• _TASK BRIEF_: Copy out the entries below, changing each "Instruction" to "Goal" and leaving everything else the same.

• _INFORMATION GIVEN_:
• • • • •

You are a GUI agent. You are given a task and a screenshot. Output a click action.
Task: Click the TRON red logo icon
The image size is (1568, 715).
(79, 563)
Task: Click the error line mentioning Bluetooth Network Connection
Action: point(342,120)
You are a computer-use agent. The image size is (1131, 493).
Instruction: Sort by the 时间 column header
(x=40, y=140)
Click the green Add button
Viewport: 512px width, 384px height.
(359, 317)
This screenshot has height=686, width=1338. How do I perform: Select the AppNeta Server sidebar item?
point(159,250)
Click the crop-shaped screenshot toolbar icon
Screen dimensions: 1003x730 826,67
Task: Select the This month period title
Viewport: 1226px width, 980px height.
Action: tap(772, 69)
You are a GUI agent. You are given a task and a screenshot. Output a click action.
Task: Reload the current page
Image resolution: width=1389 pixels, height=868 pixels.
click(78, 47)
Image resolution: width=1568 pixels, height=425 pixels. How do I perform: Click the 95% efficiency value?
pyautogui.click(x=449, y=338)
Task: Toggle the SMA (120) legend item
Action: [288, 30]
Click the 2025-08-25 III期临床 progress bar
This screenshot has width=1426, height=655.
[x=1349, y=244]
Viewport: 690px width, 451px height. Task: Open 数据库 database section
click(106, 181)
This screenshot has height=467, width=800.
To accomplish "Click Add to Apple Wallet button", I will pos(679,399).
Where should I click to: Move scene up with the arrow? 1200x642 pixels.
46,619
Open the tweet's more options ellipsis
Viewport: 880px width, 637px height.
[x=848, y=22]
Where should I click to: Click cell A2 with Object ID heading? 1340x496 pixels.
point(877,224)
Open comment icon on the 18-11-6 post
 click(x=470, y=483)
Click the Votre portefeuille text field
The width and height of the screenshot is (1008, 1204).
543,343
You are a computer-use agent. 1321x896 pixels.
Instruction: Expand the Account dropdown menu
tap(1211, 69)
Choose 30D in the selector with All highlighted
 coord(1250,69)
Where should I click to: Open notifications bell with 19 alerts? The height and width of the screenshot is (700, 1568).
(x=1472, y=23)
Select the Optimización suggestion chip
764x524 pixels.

• • • • •

• _SOLVED EXERCISE_:
You are a GUI agent. You are given a task and a screenshot. Output a click action.
Task: Click the TRON red logo icon
The image size is (1568, 715).
(79, 563)
Task: Click the error line mentioning Bluetooth Network Connection
Action: point(342,120)
You are a computer-use agent. The image size is (1131, 493).
Goal: Sort by the 时间 column header
(x=40, y=140)
Click the green Add button
Viewport: 512px width, 384px height.
(359, 317)
This screenshot has height=686, width=1338. How do I perform: Select the AppNeta Server sidebar item?
point(159,250)
Click the crop-shaped screenshot toolbar icon
Screen dimensions: 1003x730 826,67
Task: Select the This month period title
Viewport: 1226px width, 980px height.
Action: tap(772, 69)
You are a GUI agent. You are given a task and a screenshot. Output a click action.
Task: Reload the current page
Image resolution: width=1389 pixels, height=868 pixels.
click(78, 47)
Image resolution: width=1568 pixels, height=425 pixels. How do I perform: Click the 95% efficiency value?
pyautogui.click(x=449, y=338)
Task: Toggle the SMA (120) legend item
Action: [288, 30]
Click the 2025-08-25 III期临床 progress bar
This screenshot has width=1426, height=655.
[x=1349, y=244]
Viewport: 690px width, 451px height. Task: Open 数据库 database section
click(106, 181)
This screenshot has height=467, width=800.
To accomplish "Click Add to Apple Wallet button", I will pos(679,399).
Where should I click to: Move scene up with the arrow? 1200x642 pixels.
46,619
Open the tweet's more options ellipsis
Viewport: 880px width, 637px height.
[x=848, y=22]
Where should I click to: Click cell A2 with Object ID heading? 1340x496 pixels.
point(877,224)
Open comment icon on the 18-11-6 post
 click(x=470, y=483)
Click the Votre portefeuille text field
The width and height of the screenshot is (1008, 1204).
543,343
You are a computer-use agent. 1321x896 pixels.
Goal: Expand the Account dropdown menu
tap(1211, 69)
Choose 30D in the selector with All highlighted
 coord(1250,69)
Where should I click to: Open notifications bell with 19 alerts? The height and width of the screenshot is (700, 1568).
(x=1472, y=23)
Select the Optimización suggestion chip
764x524 pixels.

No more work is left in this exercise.